> [Task prompt]
Reproduce the material below with every occurrence of "icon" replaced by "button" and nothing else altered. Leave the pictures out of your answer.

> [Input data]
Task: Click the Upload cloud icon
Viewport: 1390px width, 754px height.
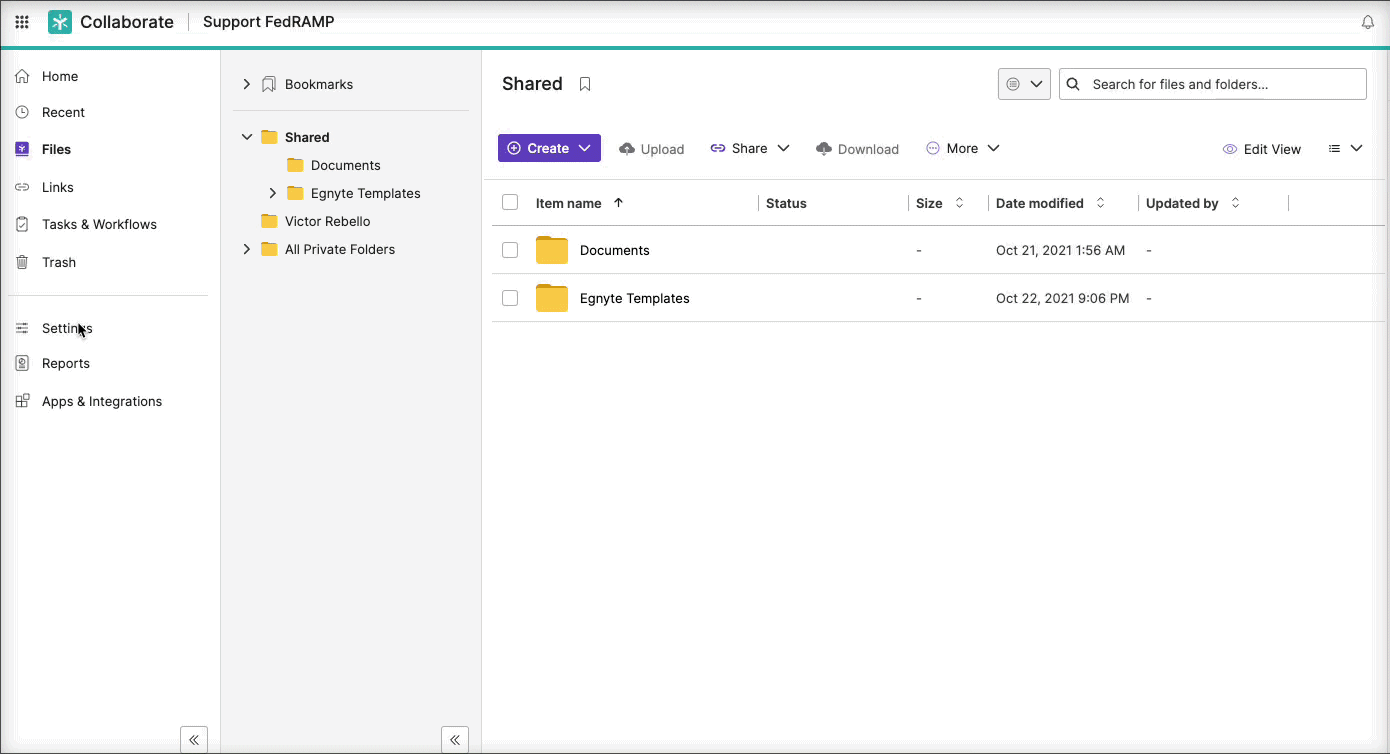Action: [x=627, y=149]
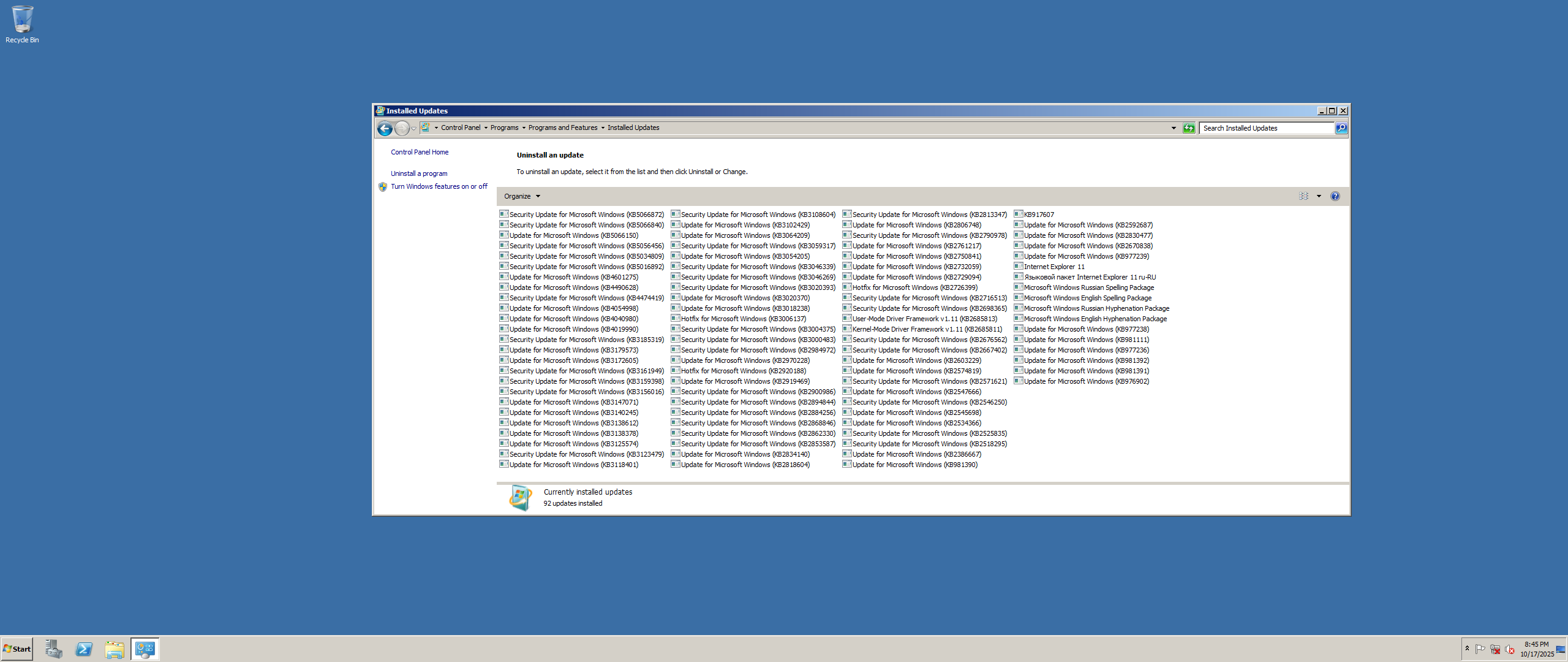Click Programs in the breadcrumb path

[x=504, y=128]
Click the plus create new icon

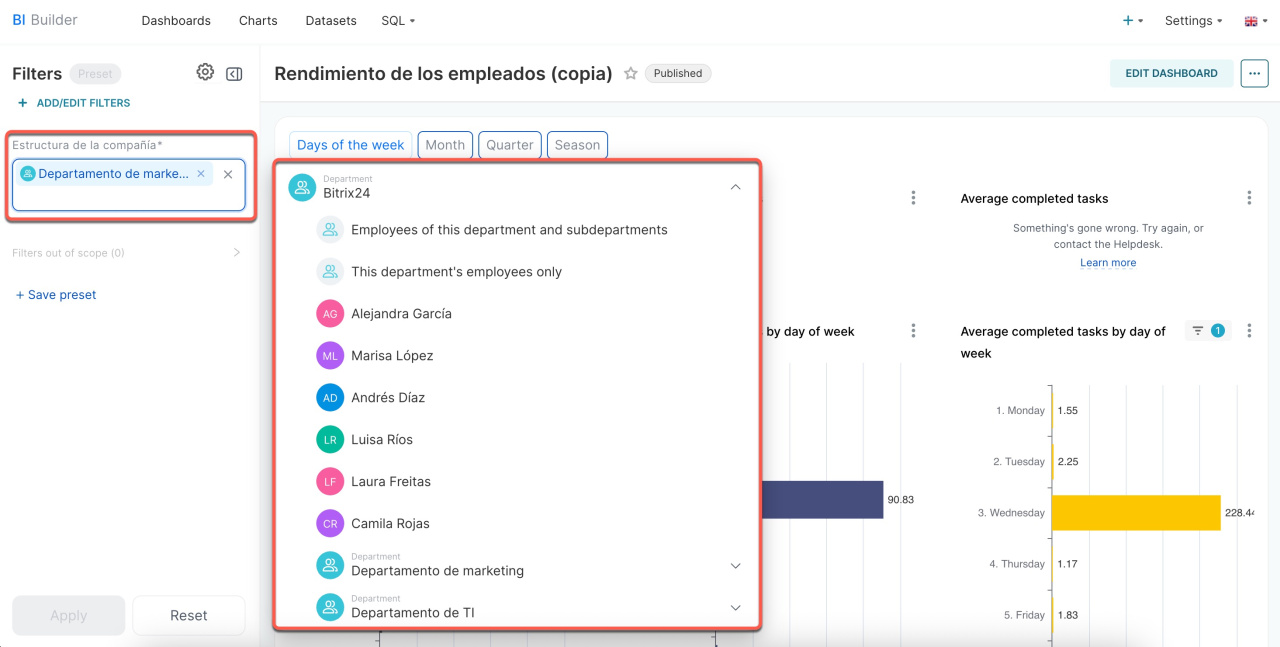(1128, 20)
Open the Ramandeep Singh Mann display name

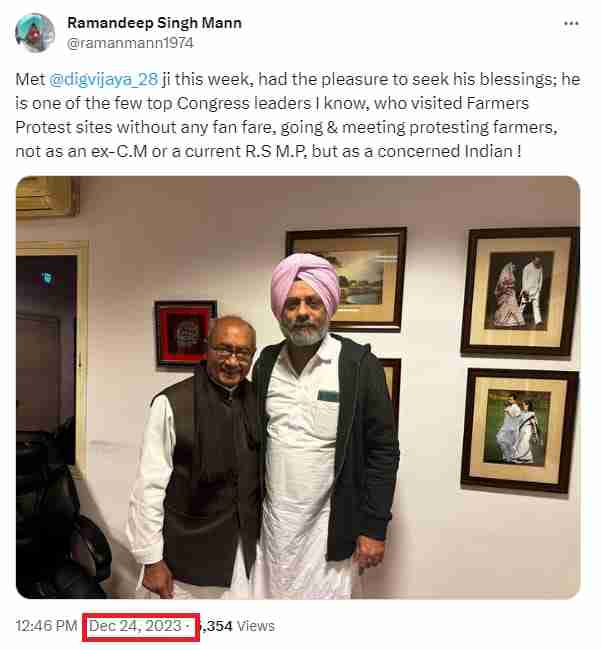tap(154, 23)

> [Correct answer]
Task: Click the Upload cloud button
Viewport: 1390px width, 754px height.
Action: [x=627, y=149]
Click Programs in the breadcrumb path

[x=504, y=128]
Click the plus create new button

(1128, 20)
Open the Ramandeep Singh Mann display name

tap(154, 23)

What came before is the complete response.